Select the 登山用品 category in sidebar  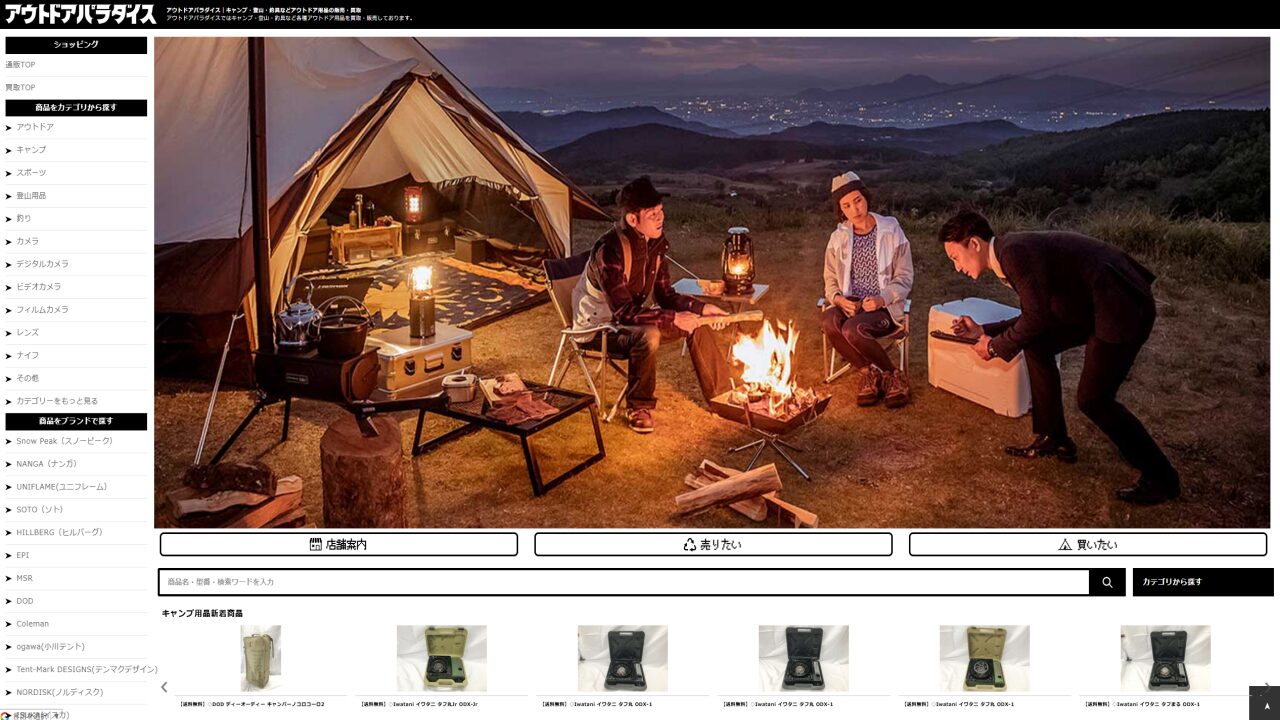[31, 196]
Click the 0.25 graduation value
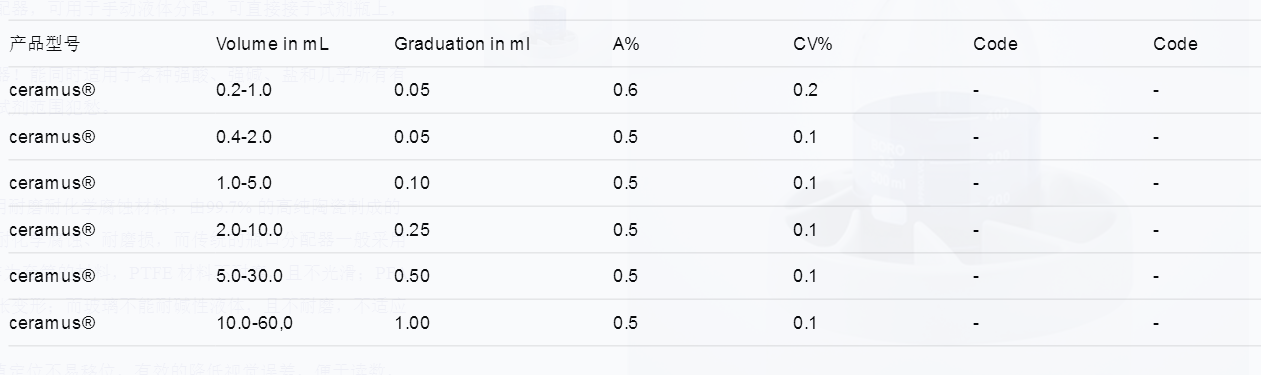The height and width of the screenshot is (375, 1261). coord(411,230)
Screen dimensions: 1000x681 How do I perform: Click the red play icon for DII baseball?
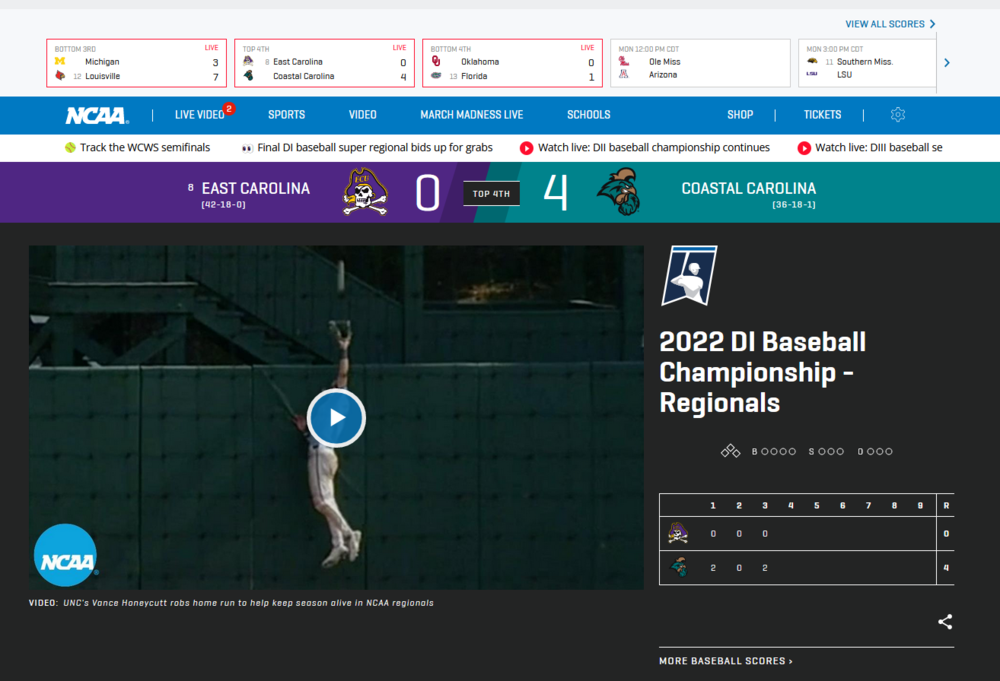pyautogui.click(x=526, y=148)
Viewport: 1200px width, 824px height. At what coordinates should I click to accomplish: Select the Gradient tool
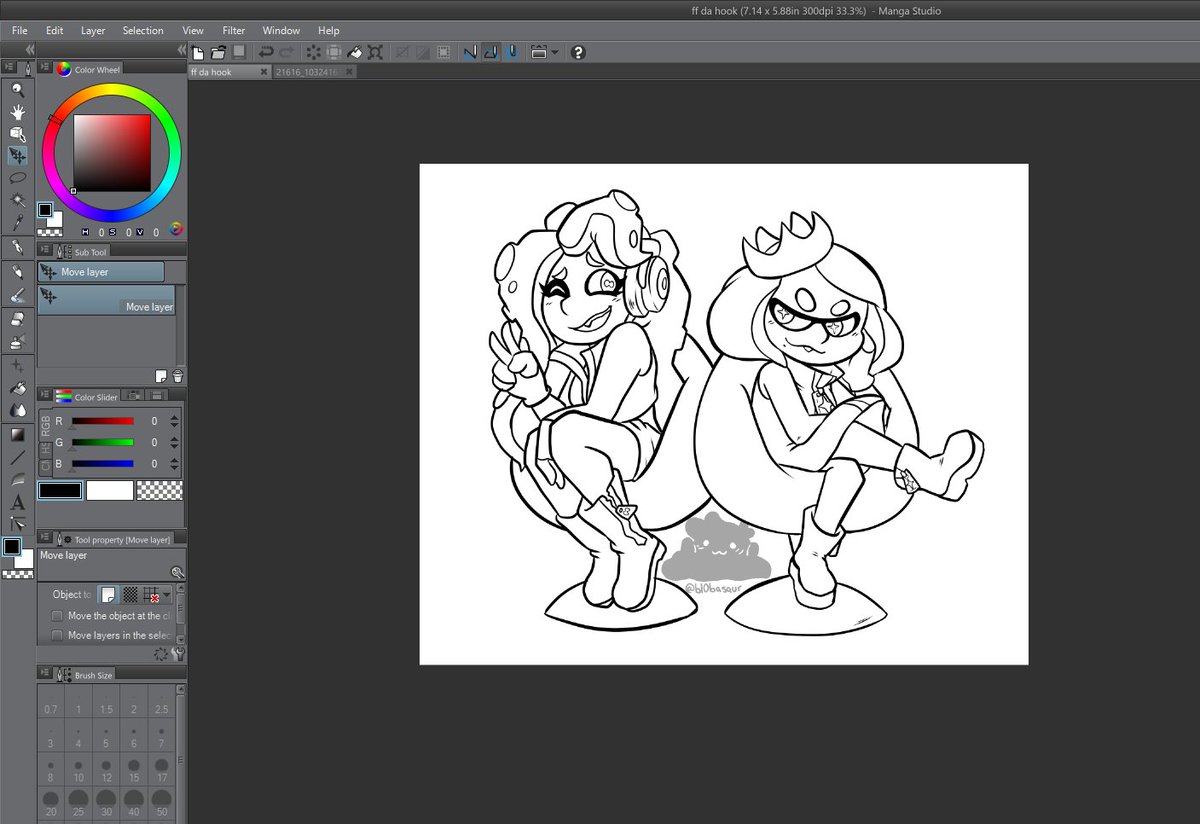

* _Work to complete_
Every line from the one with "Screen dimensions: 1000x681" to the end of the records above should be restated word for word, and no picture belongs in the copy.

* _Exercise response_
Screen dimensions: 1000x681 How do I perform: Click the red play icon for DII baseball?
pyautogui.click(x=526, y=148)
Viewport: 1200px width, 824px height. At what coordinates should I click to accomplish: Select the Gradient tool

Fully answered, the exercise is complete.